— Input —

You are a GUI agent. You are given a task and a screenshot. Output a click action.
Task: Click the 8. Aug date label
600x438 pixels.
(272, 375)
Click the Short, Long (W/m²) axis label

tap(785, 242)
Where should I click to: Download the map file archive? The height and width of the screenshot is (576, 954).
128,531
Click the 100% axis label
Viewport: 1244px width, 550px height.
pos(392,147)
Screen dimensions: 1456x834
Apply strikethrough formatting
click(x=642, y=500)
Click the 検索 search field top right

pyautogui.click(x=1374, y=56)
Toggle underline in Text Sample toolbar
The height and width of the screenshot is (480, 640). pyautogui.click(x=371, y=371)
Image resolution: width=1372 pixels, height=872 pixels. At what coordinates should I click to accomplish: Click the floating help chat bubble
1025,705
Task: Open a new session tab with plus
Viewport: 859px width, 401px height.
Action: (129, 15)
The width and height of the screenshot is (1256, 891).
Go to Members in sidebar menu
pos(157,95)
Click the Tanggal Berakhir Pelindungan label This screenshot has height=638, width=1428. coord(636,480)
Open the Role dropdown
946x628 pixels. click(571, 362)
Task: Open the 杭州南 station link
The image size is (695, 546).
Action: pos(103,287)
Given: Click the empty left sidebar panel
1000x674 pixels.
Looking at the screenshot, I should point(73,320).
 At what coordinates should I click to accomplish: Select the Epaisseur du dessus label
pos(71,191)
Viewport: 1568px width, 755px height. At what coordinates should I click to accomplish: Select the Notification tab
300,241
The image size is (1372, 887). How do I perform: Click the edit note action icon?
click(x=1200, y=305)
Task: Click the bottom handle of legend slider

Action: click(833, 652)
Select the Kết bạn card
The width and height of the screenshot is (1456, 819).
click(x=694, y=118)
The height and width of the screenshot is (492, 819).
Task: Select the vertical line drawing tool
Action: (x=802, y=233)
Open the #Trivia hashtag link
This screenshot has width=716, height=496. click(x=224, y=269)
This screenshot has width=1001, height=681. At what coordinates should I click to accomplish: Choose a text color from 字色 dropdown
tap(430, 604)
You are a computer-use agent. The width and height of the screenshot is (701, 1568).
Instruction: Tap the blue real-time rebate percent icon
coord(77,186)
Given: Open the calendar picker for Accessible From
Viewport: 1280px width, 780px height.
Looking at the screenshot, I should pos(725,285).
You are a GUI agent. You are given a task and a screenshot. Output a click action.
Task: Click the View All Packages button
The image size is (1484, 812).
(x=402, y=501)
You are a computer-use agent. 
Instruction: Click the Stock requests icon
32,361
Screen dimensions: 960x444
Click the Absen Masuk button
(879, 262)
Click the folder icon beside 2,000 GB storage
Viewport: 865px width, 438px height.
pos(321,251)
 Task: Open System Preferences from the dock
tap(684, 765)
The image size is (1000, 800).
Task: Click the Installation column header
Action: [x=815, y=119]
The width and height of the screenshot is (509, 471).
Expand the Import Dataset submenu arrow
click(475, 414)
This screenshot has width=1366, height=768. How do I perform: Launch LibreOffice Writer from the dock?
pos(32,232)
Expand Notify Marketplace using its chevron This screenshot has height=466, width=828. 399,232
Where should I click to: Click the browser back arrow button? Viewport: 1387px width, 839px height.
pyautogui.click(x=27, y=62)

— Problem —
Which of the lines above hold the string "agent"? Pick each of them out.

— Written answer —
You are a GUI agent. You are given a task and a screenshot. Output a click action.
You are a computer-use agent. The width and height of the screenshot is (701, 1568).
You are a GUI agent. You are given a task and a screenshot. Output a click action.
You are a computer-use agent. 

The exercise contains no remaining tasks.